Source codes and trained networks described in the paper: MoDL-QSM: Model-based Deep Learning for Quantitative Susceptibility Mapping
Link:https://www.sciencedirect.com/science/article/pii/S1053811921006522
MoDL-QSM was proposed by Ruimin Feng and Dr. Hongjiang Wei. It reconstructs high quality STI (Susceptibility Tensor Imaging) component χ_33 map and the field induced by χ_13 and χ_23 terms from the tissue phase.
###Environmental Requirements:
Python 3.6
Tensorflow 1.15.0
Keras 2.2.5
###Files descriptions:
MoDL-QSM contains the following folders:
data: It provides four types of test data: two healthy data from Siemens Prisma scanner, multiple sclerosis data, 2016 QSM Challenge data, and hemorrhage data.
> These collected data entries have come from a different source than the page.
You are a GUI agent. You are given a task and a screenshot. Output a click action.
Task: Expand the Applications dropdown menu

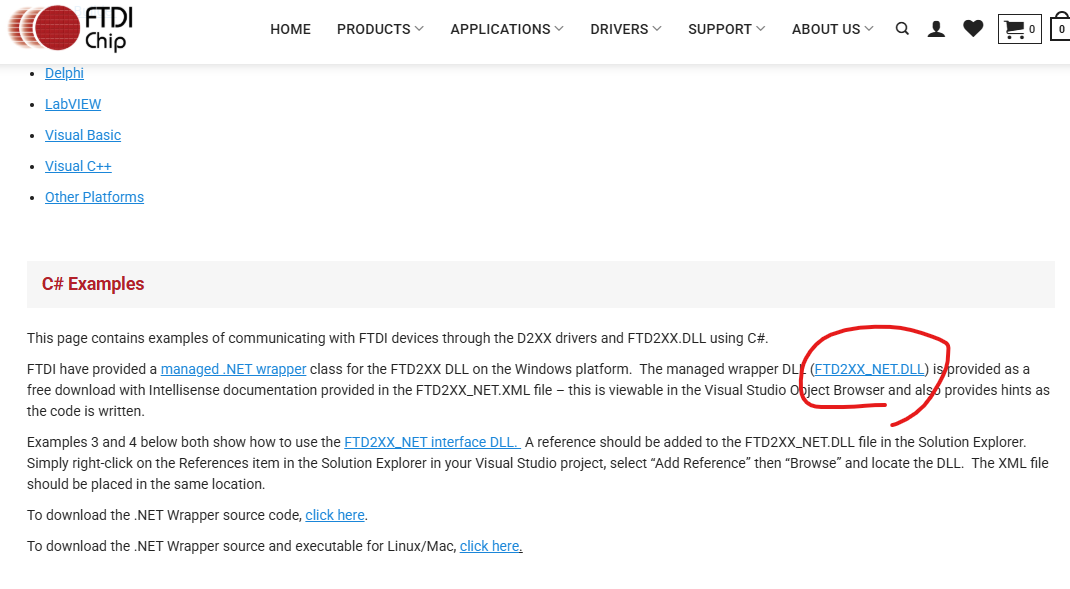pyautogui.click(x=506, y=29)
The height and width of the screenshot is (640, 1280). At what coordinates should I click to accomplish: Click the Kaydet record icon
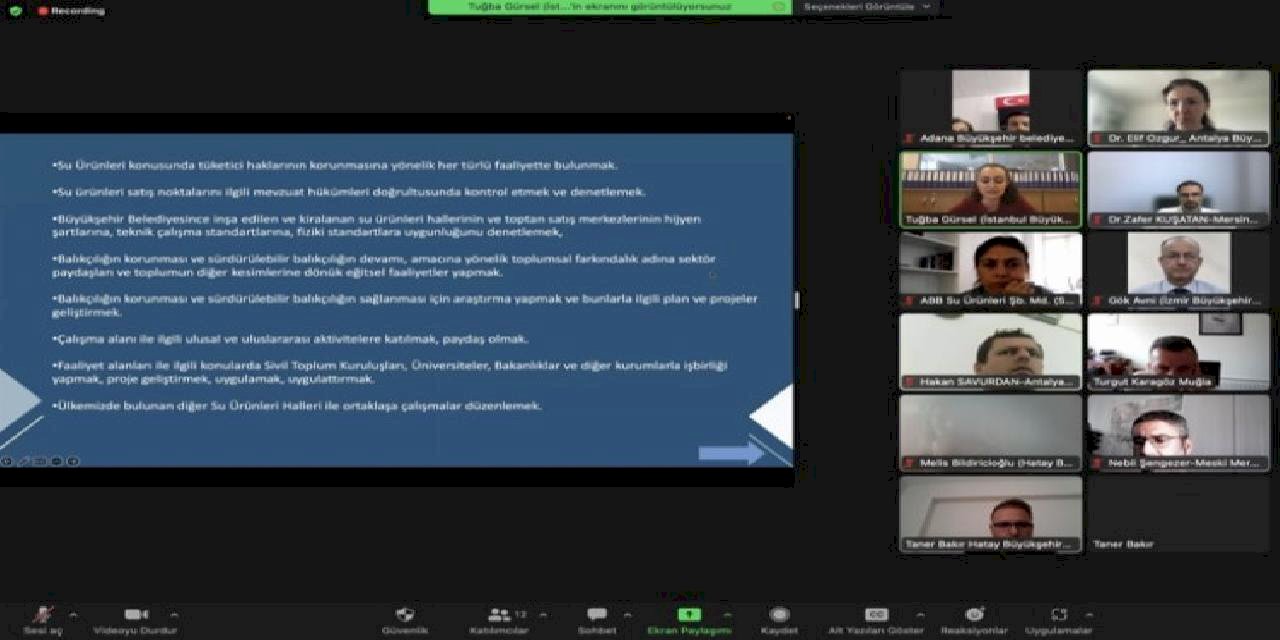coord(779,615)
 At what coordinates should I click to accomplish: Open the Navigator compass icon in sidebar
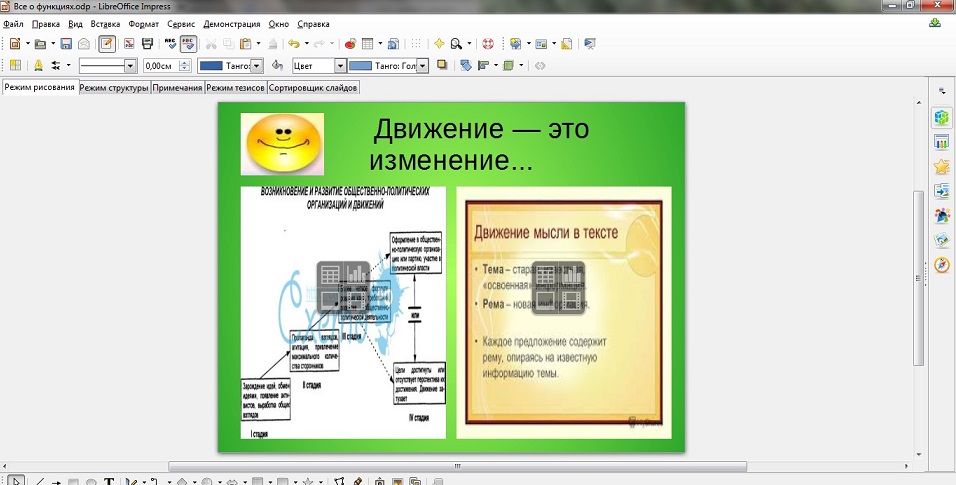tap(941, 265)

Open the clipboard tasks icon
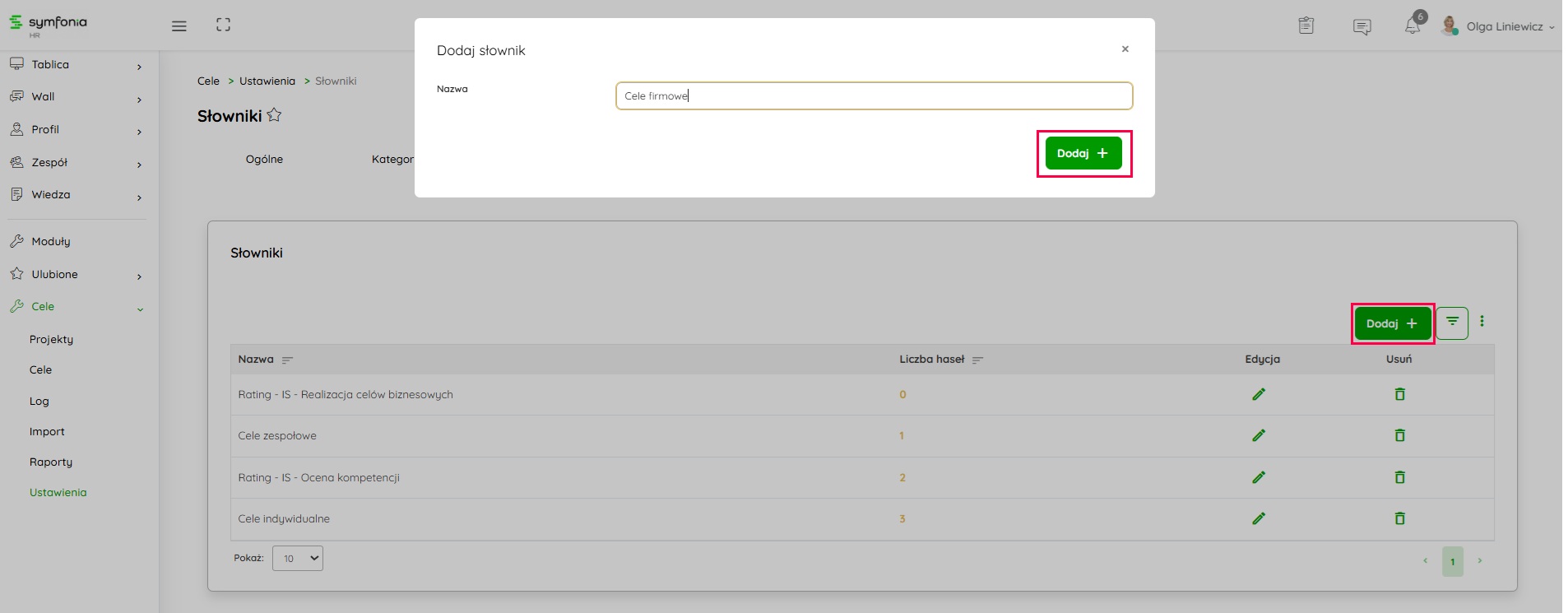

logs/last.h5: A file that contains the weights of the trained model
model/MoDL_QSM.py : This file contains the functions to create the model-based convolutional neural network proposed in our paper
test: It contains test_tools.py and test_demo.py. test_tools.py offers some supporting functions for network testing such as image patch stitching, dipole kernel generation, etc. test_demo.py shows how to perform network testing with data from the "data" folder
train: It contains train_lines.py. train_gen.py: This is the code for network training
NormFactor.mat: The mean and standard deviation of our training dataset for input normalization.
###Usage
##Test
You can run test_demo.py directly to test the network performance on the provided data. The results will be in the same directory as the input data
For test on your own data. You can use "model_test" function as shown in test_demo.py files
##train
If you want to train MoDL-QSM by yourself. train_lines.py can be used as a reference.